§ **What to work on**
Restrict the output to the lines below starting at the one that contains "Task: Add item with 쇼핑카트에 담기 button" and ending at the one that contains "Screen dimensions: 1110x740", and restate them word for word, both ends included.

§ **Information given**
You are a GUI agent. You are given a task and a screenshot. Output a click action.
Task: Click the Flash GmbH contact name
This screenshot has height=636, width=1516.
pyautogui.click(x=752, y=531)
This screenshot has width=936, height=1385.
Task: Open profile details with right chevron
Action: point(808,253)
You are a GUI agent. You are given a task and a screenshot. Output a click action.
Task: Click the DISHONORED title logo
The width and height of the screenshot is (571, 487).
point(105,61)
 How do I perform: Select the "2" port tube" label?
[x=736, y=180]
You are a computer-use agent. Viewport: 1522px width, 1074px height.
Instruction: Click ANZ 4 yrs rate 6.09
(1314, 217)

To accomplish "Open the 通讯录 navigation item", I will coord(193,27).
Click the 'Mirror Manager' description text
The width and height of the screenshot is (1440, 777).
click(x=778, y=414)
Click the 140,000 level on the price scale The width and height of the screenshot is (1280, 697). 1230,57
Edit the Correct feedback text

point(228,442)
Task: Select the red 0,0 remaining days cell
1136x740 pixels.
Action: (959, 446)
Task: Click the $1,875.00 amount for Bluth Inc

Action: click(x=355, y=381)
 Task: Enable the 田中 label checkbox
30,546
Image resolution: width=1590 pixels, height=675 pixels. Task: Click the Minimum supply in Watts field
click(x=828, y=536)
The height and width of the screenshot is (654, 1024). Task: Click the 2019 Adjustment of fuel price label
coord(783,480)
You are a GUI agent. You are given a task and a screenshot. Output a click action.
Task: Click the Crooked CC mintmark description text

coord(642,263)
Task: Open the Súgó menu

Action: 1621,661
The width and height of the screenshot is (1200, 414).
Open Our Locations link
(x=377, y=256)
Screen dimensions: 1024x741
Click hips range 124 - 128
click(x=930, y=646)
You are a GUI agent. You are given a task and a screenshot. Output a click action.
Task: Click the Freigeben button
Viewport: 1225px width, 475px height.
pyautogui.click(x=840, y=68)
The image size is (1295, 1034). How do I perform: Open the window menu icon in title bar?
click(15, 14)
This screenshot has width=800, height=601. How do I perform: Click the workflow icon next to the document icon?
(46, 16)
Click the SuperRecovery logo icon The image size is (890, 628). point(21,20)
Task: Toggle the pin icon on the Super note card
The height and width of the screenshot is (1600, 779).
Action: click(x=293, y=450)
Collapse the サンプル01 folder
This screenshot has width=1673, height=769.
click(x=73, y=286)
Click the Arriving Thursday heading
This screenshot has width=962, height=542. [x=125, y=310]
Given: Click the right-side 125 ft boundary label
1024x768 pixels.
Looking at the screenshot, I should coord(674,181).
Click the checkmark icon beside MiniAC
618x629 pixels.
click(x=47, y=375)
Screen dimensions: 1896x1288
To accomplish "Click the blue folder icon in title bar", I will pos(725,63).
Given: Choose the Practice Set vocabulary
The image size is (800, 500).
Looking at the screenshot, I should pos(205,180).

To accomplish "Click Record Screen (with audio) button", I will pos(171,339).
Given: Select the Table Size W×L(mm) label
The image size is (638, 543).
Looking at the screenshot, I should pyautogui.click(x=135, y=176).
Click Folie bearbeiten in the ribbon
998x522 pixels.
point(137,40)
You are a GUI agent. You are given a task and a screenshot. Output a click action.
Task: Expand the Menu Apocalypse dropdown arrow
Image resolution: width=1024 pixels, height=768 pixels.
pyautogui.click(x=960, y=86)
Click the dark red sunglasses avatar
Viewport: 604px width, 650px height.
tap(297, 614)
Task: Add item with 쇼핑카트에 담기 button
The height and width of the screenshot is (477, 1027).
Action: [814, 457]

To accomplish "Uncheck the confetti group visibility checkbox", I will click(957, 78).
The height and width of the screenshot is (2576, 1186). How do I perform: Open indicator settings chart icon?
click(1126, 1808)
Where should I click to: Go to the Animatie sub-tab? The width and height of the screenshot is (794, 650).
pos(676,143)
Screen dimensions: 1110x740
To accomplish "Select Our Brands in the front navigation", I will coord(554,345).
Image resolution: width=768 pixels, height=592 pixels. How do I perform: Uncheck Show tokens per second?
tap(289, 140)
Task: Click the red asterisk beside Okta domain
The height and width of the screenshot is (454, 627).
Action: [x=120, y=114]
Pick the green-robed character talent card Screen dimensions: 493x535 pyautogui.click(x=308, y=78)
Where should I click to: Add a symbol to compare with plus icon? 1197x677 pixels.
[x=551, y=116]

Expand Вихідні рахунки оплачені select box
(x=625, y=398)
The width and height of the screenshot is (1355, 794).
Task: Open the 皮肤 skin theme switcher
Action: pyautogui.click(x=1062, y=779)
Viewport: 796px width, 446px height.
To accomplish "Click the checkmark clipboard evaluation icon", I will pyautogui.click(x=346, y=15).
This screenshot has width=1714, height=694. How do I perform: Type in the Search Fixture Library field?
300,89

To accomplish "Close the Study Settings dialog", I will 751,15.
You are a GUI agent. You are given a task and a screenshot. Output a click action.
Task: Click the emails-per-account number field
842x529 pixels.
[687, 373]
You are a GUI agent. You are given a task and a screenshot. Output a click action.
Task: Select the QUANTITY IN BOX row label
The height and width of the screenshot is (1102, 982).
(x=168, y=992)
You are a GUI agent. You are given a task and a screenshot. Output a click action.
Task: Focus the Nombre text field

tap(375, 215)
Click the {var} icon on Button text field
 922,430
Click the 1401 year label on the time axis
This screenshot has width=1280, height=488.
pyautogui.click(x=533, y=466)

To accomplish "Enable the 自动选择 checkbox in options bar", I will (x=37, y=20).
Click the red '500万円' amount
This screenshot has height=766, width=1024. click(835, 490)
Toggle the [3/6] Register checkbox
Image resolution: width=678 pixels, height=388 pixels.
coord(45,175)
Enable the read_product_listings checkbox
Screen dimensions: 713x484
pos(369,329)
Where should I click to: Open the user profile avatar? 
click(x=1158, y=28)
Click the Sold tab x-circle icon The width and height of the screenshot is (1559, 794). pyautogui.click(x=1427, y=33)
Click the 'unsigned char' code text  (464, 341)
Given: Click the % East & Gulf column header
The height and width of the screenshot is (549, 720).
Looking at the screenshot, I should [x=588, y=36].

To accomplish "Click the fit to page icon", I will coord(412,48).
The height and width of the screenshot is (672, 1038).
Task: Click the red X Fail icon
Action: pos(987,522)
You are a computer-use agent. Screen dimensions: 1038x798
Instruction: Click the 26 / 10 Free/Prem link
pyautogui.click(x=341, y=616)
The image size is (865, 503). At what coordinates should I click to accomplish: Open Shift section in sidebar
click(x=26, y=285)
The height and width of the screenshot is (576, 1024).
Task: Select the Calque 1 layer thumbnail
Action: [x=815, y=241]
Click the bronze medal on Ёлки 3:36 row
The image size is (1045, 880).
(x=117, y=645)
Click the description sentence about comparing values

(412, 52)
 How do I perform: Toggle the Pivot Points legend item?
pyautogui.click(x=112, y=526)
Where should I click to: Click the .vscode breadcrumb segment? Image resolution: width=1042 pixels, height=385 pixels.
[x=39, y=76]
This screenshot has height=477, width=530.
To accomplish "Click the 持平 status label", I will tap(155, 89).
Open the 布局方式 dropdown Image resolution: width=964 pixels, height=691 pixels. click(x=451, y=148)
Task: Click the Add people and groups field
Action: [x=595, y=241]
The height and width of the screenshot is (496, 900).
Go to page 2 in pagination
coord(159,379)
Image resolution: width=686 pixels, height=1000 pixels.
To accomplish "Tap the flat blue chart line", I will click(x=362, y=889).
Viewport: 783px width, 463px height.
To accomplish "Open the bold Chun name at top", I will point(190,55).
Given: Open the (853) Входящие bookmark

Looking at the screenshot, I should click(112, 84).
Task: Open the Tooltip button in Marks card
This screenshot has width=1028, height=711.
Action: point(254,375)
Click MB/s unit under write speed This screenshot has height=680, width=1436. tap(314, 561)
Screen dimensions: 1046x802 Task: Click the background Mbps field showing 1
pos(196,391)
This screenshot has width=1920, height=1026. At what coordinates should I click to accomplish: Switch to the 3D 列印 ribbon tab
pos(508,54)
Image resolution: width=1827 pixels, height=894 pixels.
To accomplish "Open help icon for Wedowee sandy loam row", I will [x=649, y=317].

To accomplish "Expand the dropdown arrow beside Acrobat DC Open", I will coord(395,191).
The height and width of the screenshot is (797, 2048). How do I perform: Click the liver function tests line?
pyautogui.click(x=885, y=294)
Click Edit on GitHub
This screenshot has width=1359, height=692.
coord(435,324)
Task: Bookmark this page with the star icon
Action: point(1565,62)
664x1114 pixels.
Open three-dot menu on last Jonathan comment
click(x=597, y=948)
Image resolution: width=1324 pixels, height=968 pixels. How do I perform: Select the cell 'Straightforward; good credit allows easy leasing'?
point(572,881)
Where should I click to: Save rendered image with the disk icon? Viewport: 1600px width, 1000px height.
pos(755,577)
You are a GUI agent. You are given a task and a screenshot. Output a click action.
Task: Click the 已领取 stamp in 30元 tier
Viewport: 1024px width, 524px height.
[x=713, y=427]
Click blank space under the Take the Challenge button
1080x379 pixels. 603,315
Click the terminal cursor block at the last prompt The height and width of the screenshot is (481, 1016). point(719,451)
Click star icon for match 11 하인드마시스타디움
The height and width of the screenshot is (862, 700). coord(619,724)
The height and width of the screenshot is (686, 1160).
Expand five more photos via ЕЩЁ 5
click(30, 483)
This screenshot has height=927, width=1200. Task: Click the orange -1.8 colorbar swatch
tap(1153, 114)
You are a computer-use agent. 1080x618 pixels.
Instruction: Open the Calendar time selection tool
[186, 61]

§ **Response to this exercise**
Task: Add item with 쇼핑카트에 담기 button
The height and width of the screenshot is (477, 1027).
Action: [814, 457]

To accomplish "Uncheck the confetti group visibility checkbox", I will click(957, 78).
The height and width of the screenshot is (2576, 1186). How do I perform: Open indicator settings chart icon?
click(1126, 1808)
Where should I click to: Go to the Animatie sub-tab? The width and height of the screenshot is (794, 650).
pos(676,143)
Screen dimensions: 1110x740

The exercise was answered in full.